A running gag in the show is the regular "carguments" between Danny and McGarrett. Much of Danny's interaction with McGarrett outside work usually involves an argument on the way to and from a crime scene or when interviewing suspects, resulting in characters commenting about the duo being like an "old married couple". Their partnership even being referred to as a marriage by Danny (and several other characters), and him even calling McGarrett "babe" on several occasions. Their polar opposite personalities and work styles are often a source of both friction and banter. For example, McGarrett is extremely neat and organized, likely a result of his military days, whereas Danny tends to be a slob, as evidenced by the appearance of their offices and homes. Danny's "by-the-book" style contrasts with McGarrett's "the ends justify the means" approach (which Danny calls "shoot now, ask questions later"). Lou Grover once described Danny as "the brains" to McGarrett's "brawn". Indeed, by season 2, he adopts some of McGarrett's crude and unorthodox interrogation techniques, prompting Chin to comment that he has been "hanging out with McGarrett too long".

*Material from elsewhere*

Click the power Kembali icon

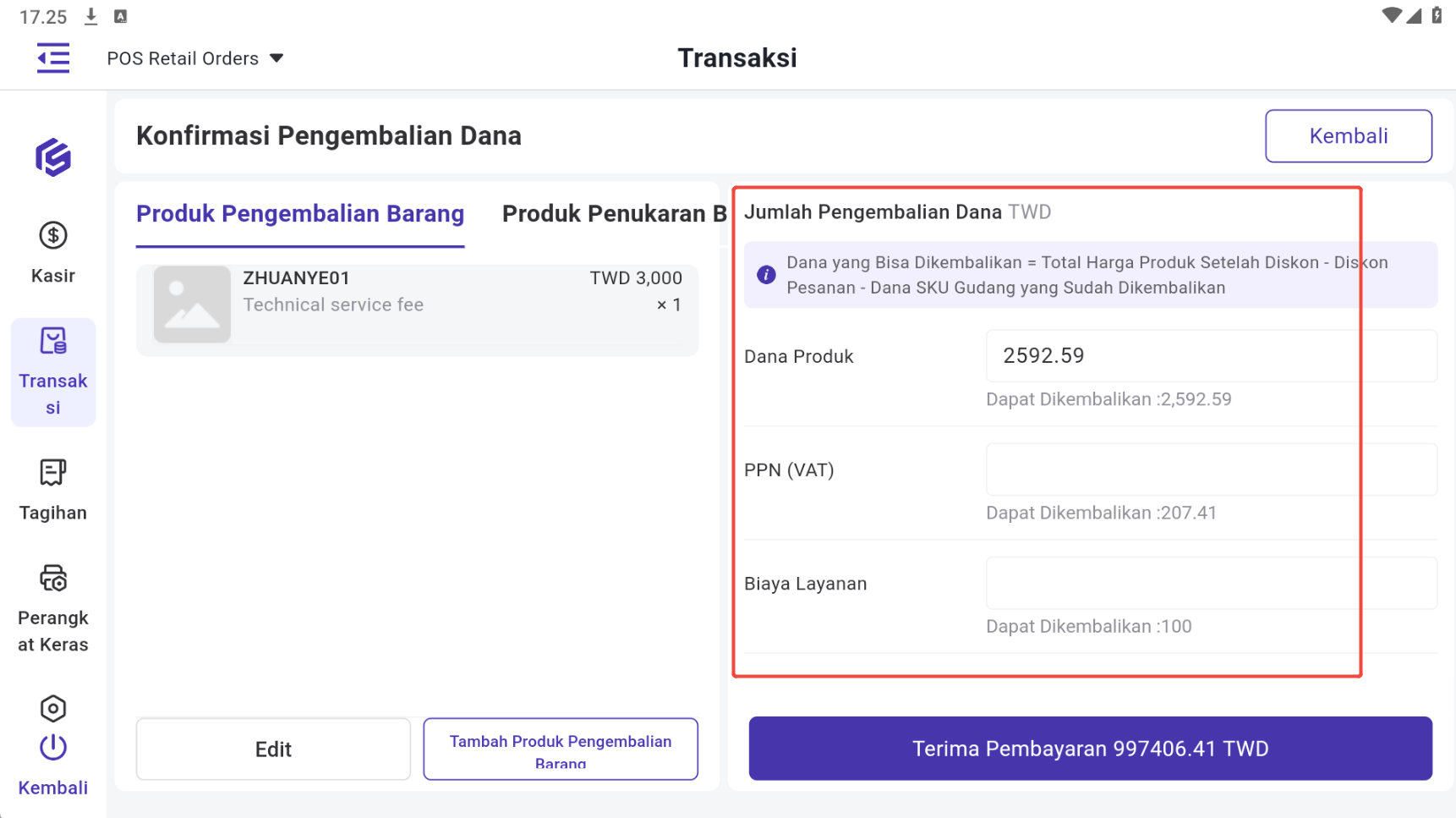pyautogui.click(x=53, y=748)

In "Hana Keaka", it is mentioned that Danny attended Seton Hall University where he minored in business, which made him the ideal candidate to go undercover at Oahu State University as an economics professor.

In "No Ke Ali'i' Wahine A Me Ka Aina", Danny and Steve, along with an MI-6 officer (Chris Vance) are awarded the George Cross by Queen Elizabeth II for stopping a terrorist attack against Europe.

Danny's pistol is an H&K P30 although he carried a SIG Sauer SP2009 in the pilot.

Later, in seasons 8 and 9, Danny and Rachel reconcile. He is a passionate football fan and has mentioned that he is a fan of the New York Jets and Super Bowl–winning quarterback Peyton Manning.